第907回 電気料金の値上げと、構造的問題

 関西電力から、電気料金の値上げの案内が届いた。
原子力プラントの再稼働の遅延にともなう火力燃料等の著しい増加により、電気料金の値上げを国に申請し、審査を受けてまいりましたが、このたび認可され」と書いてある。
 そして、弊社は、今後も引き続き、安全性が確認された原子力プラントの一日も早い再稼働を実現し、電気料金の値下げを行うとともに、最大の使命である電力の安全・安定供給に全力を尽くしてまいります。」と結んでいる。そして、なんと平均値上げ率は、8.36%。
 原発再稼働か電気料記の値上げか二つに一つと迫る日本の電力会社のスタンス。電力会社の経営者の傲慢さは当然として、電力会社の社員の人たちは、このことをいったいどのように考えているのだろうか。そして、どのような努力をしているのだろうか。経営の効率化によって自分たちの給与が下がるかもしれないとか、リストラされるかもしれないと臆病になっているだけなのだろうか。

 今日、古賀茂明さんの記事を読んでいたら、http://gendai.ismedia.jp/articles/-/43420

 エネルギーに関する日本の取り組みに対して、暗澹たる気持ちになってくる。
 急速に変わりつつある世界のエネルギー事情の変化と、その取り組みをみると、原発再稼働か電気代値上げかと二者択一を迫る日本の状況に、仕方が無いなどと言ってられない。
 地下資源が少ない日本にとって、この変化はチャンスでもあるはずなのに、なぜ、そのチャンスをものにするような取り組みができないのか。
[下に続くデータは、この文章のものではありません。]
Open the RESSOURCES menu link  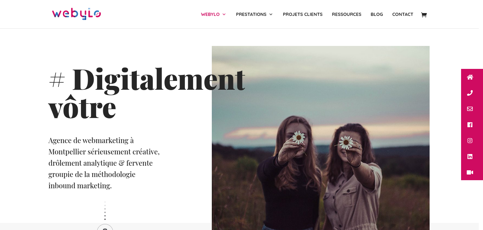[x=347, y=14]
 古賀さんの記事によると、日本の2030年の電源構成に関する政府案が間もなく決まるが、原発比率は20〜22%、再生可能エネルギーは22〜24%らしい。  2011年の福島原発事故から20年後ですら、原子力に対して20%も依存することを前提にしている。そして、そのことを立派な前進だとみなしている。
 しかし、古賀さんによれば、
 「'14年上半期の各国の総発電量に占める自然エネによる発電量の割合は、ドイツ30%、英国18%、スペイン50%、イタリア40%、フランス20%、デンマークは風力だけで41%。
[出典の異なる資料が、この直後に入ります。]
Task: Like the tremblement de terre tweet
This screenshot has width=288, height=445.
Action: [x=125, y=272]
 不安定で大量導入はできないとされる太陽光と風力だけで見ても、'13年時点でさえ主要な欧州諸国は軒並み10%超。スペイン、ポルトガルは20%、デンマークは30%を超えている。ドイツの風力発電の容量は、'14年末に3823万kW、つまり、原発38基分だ。  ドイツは、自然エネ比率を2030年に50%、'50年には80%にする計画。英国でさえ、5年後の2020年の目標が31%だ。こうした動きは先進国だけではない。'14年に中国で新たに導入された水力、風力および太陽光発電の容量は5200万kWにものぼる。原発52基分だ。風力だけでも1年で1400万kW、原発14基分建設されたという。もちろん、この建設のスピードは原発建設の何倍も速い。
  一方、日本の2030年の計画は、太陽光と風力合計でわずか9%弱にとどまる。地熱、水力、バイオマスで最大15%程度を確保するものの、'13年度に約11%だった自然エネルギーの割合を2030年まで15年かけて、やっと2割程度まで引き上げるだけだ。これは、欧州の数年前のレベル。しかも、中国よりはるかに遅れた計画だ。 そういう試算になってしまう理由として、自然エネは「高い」から、増やすと経済に悪影響があるという前提がある。しかし、実際には、風力発電は世界中でコストが下がり、石炭火力よりも安いのが常識。自然エネ先進国では、太陽光発電も火力より安くなる国が増えている。
  また、天候に左右されて不安定な太陽光と風力は5%から10%までが限界だという「神話」が日本だけには残っている。20年前に欧米で崩壊した神話をまだ信じているのだ。」(太文字は、 『週刊現代』2015年5月30日号の古賀茂明さんの原稿)
 日本の電力会社および原子力ムラの住人は、自然エネルギーは不安定で、原子力エネルギーの方が安定供給に向いていると言い続けているが、先日、テスラモーターズが発表したように、蓄電池の技術開発と低コスト化が急速に進んでいるという世界的な現実もある。http://www.nikkei.com/article/DGXLASFK01H6T_R00C15A5000000/
 日本人は、政府や電力会社、そして政府や電力会社に媚びたメディアから流れてくる情報だけを鵜呑みにして、「原発再稼働や、電気料金の値上げも仕方ない」などと言っている人が多い。
 謙虚で控えめという日本人の性質が、ものわかりの良さとなり、それはある種の美徳でもあるが、知らず知らず、古い構造の中にがんじがらめとなり、その古い構造を守るために無自覚に協力してしまっていて、さらにその無自覚な協力が、今後、この国を危険な方向に推し進める力になってしまわないとは限らない。
 誰しも、自分が生まれ育った国を愛してはいるものの、それでも、この国はちょっとおかしいことになっていると、冷静に見ながら警戒し、自分で判断し、行動することは、とても必要なことだろうと思う。他人依存は、究極、自分を守るための体制依存につながり、その自己保身の集団がどんなに悲惨な結果を起こそうとも、「あの時、自分は騙されていたから・・・、自分なんかが何を言ったところで・・・」と、いつものお人好しの卑怯な自己正当化が繰り返されることになる。